Document:
Manuel Martinez Hugué dit Manolo

Léda et le Cygne 1912

Bas-relief
Épreuve en bronze, n°I
Fonte au sable, probablement Florentin Godard, entre 1912 et 1929
Monogramme et numérotation (au revers) : IKH
Étiquette (au dos) : GALERIE LOUISE LEIRIS / 47 rue de Monceau / Manolo / Léda / 20 épreuves / 1912 / 17 x 17 / Photo N°4015
17,3 x 17,4 cm

Provenance :

  • Paris, galerie Louise Leiris
  • Pully, collection Sam Josefowitz
  • Paris, vente, Christie’s, 21 octobre 2023, lot 490 (collection Sam Josefowitz)

Bibliographie :

  • 1922 ARTICLE : Lafargue, Marc, « Manolo », L’Amour de l’Art, septembre 1922, repr. (un exemplaire en bronze)
  • 1929 EXPOSITION : Manolo, Paris, Galerie Simon, Berlin et Düsseldorf, galerie Alfred Flechtheim, Francfort, galerie Flechtheim & Kahnweiler, 1929, n°7.
  • 1928 PLA : Pla, Josep, Vida de Manolo contada per ell mateix, Sabadell, 1928.

Consignes:
[1] Indiquez si chaque affirmation concorde avec la notice sur Léda et le Cygne, en répondant par oui ou par non et en citant à l'identique les mots décisifs : (a) la fonte au sable est attribuée avec certitude à Florentin Godard ; (b) l'œuvre est passée en vente chez Christie's le 21 octobre 2023 ; (c) l'étiquette au dos mentionne un tirage de 20 épreuves.
[2] Transcrivez fidèlement, dans la notice sur Léda et le Cygne, tout le passage depuis « Léda et le Cygne » jusqu'à « (collection Sam Josefowitz) ».
[3] Reprenez la notice sur Léda et le Cygne à partir du point où elle s'arrête.
Les données n'ont aucun lien avec la notice sur Léda et le Cygne.

Données recueillies:
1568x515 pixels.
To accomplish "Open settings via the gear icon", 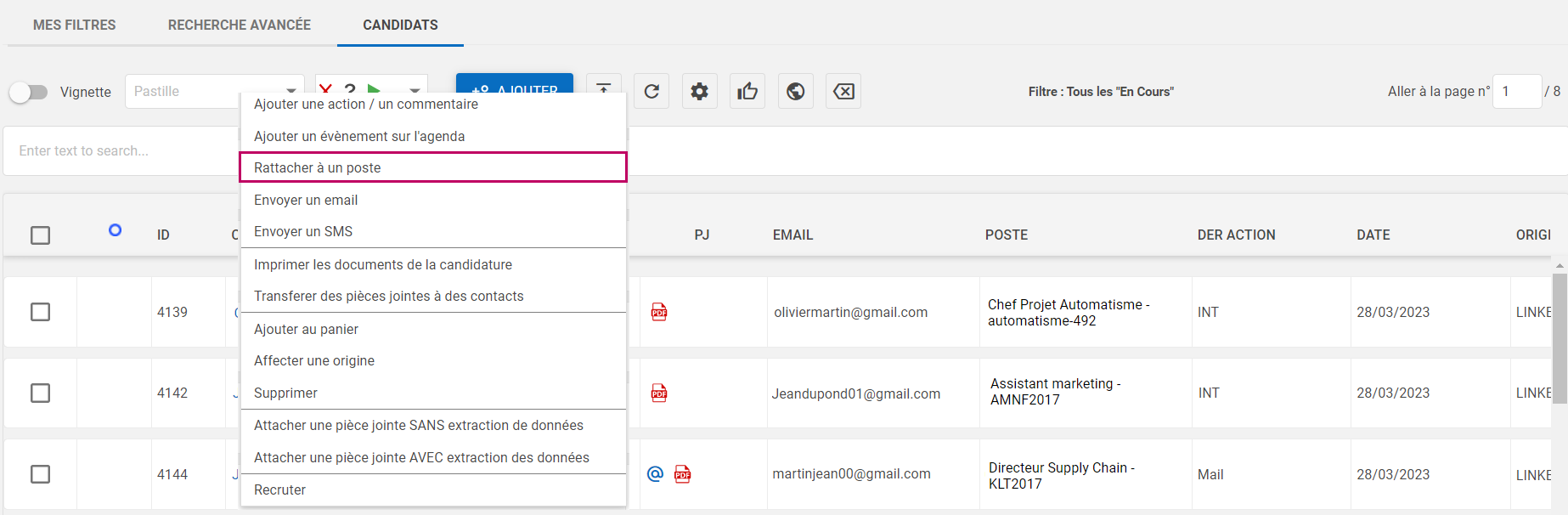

Réponses par tâche:
[1]
(a) Non : « probablement Florentin Godard ».
(b) Oui : « Paris, vente, Christie’s, 21 octobre 2023, lot 490 ».
(c) Oui : « 20 épreuves ».

[2]
Léda et le Cygne 1912

Bas-relief
Épreuve en bronze, n°I
Fonte au sable, probablement Florentin Godard, entre 1912 et 1929
Monogramme et numérotation (au revers) : IKH
Étiquette (au dos) : GALERIE LOUISE LEIRIS / 47 rue de Monceau / Manolo / Léda / 20 épreuves / 1912 / 17 x 17 / Photo N°4015
17,3 x 17,4 cm

Provenance :

  • Paris, galerie Louise Leiris
  • Pully, collection Sam Josefowitz
  • Paris, vente, Christie’s, 21 octobre 2023, lot 490 (collection Sam Josefowitz)

[3]
  • 1942 BENET: Benet, Rafael, El Escultor Manolo Hugué, coll. Miguel Angel, Libreria Editorial Argos, Barcelona, 1942.
  • 1961 EXPOSITION: Manuel, Martinez Hugué dit MANOLO - Sculptures, gouaches, dessins, Paris, galerie Louise Leiris, 17 mai – 17 juin 1961, n°22 repr. (l’une des 20 épreuves Émile Godard).
  • 1974 BLANCH: Blanch, Montserrat, Manolo, sculptures, peintures, dessins, Cercle d’art, 1974, n°421, p.242 repr.
  • 1995 EXPOSITION : Manolo Hugué, 1872-1945, Mont-de-Marsan, musée Despiau-Wlérick, 28 juin-4 septembre 1995, Pontoise, musée Tavet-Delacour, 16 septembre-26 novembre 1995.

Expositions :

  • 1929 PARIS, BERLIN, DÜSSELDORF, FRANCFORT : Manolo, Paris, Galerie Simon, Berlin et Düsseldorf, galerie Alfred Flechtheim, Francfort, galerie Flechtheim & Kahnweiler, 1929, n°7 (bronze, certainement notre épreuve).
  • 1961 PARIS : Manuel, Martinez Hugué dit MANOLO - Sculptures, gouaches, dessins, Paris, galerie Louise Leiris, 17 mai – 17 juin 1961 (une épreuve Émile Godard).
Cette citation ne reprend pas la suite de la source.